Sri Lanka

Sri Lanka

The Democratic Socialist Republic of Sri Lanka was called Ceylon until 1972. In ancient sources it is referred to as Lanka, Taprobane and also as Serendib. As a tourism destination it indeed has everything to ensure ‘serendipity’: for making happy and unexpected discoveries.  Despite its size of only 65,525 square kilometers the island offers a wide variety of landscapes and great natural beauty: from picturesque beaches to impressive mountains, from rainforests to red desert-like plains, from spectacular botanical gardens to unique wildlife.

The six cultural World Heritage Sites of Sri Lanka are:

1. The Ancient City of Polonnaruwa (added in 1982).  In 993 Polonnaruwa became the second capital of Sri Lanka after the destruction of Anuradhapura. It  includes both the Brahmanic monuments built by the Cholas, and the ruins of the garden-city Parakramabahu I created in the 12th century.

2. The Ancient City of Sigiriya (added in 1982). This capital was built by King Kassapa I (477–95). The ruins lie on the 370 m high 'Lion's Rock', which dominates the jungle.

3. The Golden Temple of Dambulla (added in 1991) has been a sacred pilgrimage site for 22 centuries. The cave monastery comprises of five sanctuaries with impressive Buddhist mural paintings and 157 statues and is the largest and best-preserved cave-temple complex in Sri Lanka.

4. The Old Town of Galle and its Fortifications (added in 1988). Galle was founded by the Portugese in the 16th century. UNESCO describes the site as  “the best example of a fortified city built by Europeans in South and South-East Asia, showing the interaction between European architectural styles and South Asian traditions.”
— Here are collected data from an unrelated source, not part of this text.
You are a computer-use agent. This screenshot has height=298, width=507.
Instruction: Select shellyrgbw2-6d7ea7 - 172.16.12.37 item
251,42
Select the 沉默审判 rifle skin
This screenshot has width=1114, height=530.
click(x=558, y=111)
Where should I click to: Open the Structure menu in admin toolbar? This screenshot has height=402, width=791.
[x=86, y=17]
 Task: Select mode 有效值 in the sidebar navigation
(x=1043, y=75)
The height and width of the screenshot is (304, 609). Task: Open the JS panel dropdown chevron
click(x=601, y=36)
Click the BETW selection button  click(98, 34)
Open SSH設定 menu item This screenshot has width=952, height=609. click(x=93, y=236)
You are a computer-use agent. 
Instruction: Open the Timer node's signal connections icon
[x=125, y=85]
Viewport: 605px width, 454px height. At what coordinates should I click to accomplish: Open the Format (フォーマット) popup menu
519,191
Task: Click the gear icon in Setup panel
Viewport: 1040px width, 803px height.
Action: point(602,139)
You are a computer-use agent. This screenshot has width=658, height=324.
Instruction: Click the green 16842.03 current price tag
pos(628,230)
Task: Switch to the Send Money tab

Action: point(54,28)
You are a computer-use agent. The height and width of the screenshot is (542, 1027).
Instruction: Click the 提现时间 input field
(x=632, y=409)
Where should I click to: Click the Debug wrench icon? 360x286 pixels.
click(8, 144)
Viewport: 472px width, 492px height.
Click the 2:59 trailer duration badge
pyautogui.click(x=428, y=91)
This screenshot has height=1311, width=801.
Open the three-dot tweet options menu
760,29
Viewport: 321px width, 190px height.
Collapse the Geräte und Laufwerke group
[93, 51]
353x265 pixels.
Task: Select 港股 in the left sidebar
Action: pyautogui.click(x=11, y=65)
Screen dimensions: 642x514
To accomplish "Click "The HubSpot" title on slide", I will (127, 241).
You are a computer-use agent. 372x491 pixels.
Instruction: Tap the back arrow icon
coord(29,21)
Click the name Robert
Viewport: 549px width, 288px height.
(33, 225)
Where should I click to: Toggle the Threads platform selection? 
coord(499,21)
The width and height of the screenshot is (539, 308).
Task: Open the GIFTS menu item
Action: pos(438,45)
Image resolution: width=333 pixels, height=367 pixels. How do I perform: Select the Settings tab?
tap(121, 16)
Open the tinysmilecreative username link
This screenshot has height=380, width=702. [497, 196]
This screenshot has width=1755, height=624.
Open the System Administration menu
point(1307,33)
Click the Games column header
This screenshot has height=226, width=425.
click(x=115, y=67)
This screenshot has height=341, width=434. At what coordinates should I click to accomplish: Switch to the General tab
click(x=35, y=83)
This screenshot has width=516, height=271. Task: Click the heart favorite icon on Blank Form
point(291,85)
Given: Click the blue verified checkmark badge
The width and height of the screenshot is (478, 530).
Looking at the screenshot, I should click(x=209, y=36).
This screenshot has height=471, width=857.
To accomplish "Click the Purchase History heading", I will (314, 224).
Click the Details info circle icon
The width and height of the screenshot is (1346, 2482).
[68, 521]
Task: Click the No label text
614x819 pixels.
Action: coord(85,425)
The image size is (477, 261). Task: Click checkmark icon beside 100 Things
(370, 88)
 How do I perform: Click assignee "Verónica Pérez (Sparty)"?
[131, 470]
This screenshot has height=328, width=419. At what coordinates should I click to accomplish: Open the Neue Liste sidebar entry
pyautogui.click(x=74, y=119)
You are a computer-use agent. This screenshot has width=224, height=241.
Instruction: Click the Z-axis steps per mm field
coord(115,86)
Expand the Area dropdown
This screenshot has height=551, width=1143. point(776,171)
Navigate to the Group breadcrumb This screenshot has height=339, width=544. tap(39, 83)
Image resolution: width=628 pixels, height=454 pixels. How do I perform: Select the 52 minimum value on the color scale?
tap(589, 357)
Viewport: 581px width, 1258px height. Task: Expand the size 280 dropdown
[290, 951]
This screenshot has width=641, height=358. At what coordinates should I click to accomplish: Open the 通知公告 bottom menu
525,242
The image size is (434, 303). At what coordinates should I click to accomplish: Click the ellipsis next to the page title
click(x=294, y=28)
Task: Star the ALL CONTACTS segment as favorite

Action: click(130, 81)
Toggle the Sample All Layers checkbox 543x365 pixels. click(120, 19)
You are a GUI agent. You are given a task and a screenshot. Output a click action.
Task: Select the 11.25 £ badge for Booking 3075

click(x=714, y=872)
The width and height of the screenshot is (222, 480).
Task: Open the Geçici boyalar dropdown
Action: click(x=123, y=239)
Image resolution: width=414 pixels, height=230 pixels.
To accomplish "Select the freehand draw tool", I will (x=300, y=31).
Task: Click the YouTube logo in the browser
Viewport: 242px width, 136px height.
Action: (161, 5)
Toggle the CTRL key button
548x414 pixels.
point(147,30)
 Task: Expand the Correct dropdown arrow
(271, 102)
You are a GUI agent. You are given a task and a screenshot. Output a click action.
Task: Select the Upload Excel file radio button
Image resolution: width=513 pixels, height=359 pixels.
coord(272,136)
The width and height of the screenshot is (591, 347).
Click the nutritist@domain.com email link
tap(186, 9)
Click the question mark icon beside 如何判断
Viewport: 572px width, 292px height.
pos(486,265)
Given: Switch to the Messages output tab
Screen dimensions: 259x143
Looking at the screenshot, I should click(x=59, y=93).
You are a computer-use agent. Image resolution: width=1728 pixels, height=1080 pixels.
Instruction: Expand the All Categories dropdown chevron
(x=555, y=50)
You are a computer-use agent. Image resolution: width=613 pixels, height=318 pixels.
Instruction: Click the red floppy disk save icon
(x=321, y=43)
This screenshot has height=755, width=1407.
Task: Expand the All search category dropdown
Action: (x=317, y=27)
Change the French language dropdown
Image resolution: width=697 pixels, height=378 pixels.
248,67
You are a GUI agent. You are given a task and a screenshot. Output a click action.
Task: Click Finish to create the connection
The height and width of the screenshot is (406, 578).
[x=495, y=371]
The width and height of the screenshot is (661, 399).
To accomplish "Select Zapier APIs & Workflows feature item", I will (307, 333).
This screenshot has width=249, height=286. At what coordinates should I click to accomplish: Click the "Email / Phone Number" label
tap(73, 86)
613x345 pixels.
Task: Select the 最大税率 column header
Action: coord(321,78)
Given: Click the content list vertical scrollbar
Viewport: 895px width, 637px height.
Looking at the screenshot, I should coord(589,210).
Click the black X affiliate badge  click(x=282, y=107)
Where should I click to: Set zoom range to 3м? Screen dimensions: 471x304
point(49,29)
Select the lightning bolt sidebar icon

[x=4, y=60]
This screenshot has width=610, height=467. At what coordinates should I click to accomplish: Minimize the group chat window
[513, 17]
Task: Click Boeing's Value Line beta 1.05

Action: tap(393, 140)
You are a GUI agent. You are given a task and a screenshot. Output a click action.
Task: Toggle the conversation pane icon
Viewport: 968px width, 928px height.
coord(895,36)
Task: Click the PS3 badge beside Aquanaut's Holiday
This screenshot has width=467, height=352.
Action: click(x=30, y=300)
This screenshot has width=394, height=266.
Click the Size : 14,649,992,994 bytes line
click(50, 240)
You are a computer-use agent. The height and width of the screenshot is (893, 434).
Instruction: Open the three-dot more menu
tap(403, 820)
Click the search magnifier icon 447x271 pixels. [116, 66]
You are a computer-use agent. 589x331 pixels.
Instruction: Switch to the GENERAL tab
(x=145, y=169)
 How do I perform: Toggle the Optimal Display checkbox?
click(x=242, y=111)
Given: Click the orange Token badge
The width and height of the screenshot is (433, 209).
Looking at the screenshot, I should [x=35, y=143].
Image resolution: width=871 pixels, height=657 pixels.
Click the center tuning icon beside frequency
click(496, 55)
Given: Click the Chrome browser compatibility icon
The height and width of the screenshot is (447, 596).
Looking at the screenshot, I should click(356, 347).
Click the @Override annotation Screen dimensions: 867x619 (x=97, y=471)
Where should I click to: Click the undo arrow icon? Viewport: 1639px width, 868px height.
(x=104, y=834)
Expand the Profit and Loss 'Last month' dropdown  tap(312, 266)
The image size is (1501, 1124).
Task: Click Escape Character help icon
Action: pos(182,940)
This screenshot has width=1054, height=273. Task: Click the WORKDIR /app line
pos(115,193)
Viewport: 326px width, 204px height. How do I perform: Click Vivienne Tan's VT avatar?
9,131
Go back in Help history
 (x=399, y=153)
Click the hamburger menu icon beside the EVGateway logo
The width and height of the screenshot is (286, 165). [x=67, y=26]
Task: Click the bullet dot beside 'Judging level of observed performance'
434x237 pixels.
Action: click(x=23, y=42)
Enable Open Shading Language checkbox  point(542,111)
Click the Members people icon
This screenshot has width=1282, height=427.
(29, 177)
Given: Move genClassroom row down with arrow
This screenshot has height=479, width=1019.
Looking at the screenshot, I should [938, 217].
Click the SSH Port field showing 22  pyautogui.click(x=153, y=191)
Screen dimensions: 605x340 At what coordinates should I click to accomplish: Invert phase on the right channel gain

5. The Sacred City of Anuradhapura (added in 1982), established around a cutting from the 'tree of enlightenment'. This cutting of the Buddha's fig tree was brought there in the 3rd century B.C. by Sanghamitta, the founder of an order of Buddhist nuns. Anuradhapura flourished for 1,300 years as a religious center and the Ceylonese capital.

6. The Sacred City of Kandy (added in 1988). Here one finds the Temple of the Tooth Relic (the sacred tooth of the Buddha), a famous Buddhist pilgrimage site. Kandy was the last capital of the Sinhala kings and the center of the Dinahala culture for more than 2,500 years, until the British occupation in 1815.

7. A natural World Heritage Site, the Sinharaja Forest Reserve,  was added to the list in 1988. It is located in south-west Sri Lanka. Sinharaja is Sri Lanka’s “last viable area of primary tropical rainforest” with endemic and rare flora and fauna.

8. In 2006 three properties of great natural and cultural importance were submitted for tentative listing, namely Peak Wilderness Sanctuary, Horton Plains National Park and Knuckles Range.

They are all situated in the central highlands of Sri Lanka. Horton Plains National Park and Knuckles Range are part of the Central Massif. There, Adam's Peak reaches 2243 meters, Kirigalpotha and Totupolakanda in the rim of Horton Plains reach 2389 and 2357 meters respectively.

Other major national parks and reserves are, for example, Yala National Park, Gal Oya National Park, Uda Walawe National Park, Wilpattu National Park and Minneriya National Park.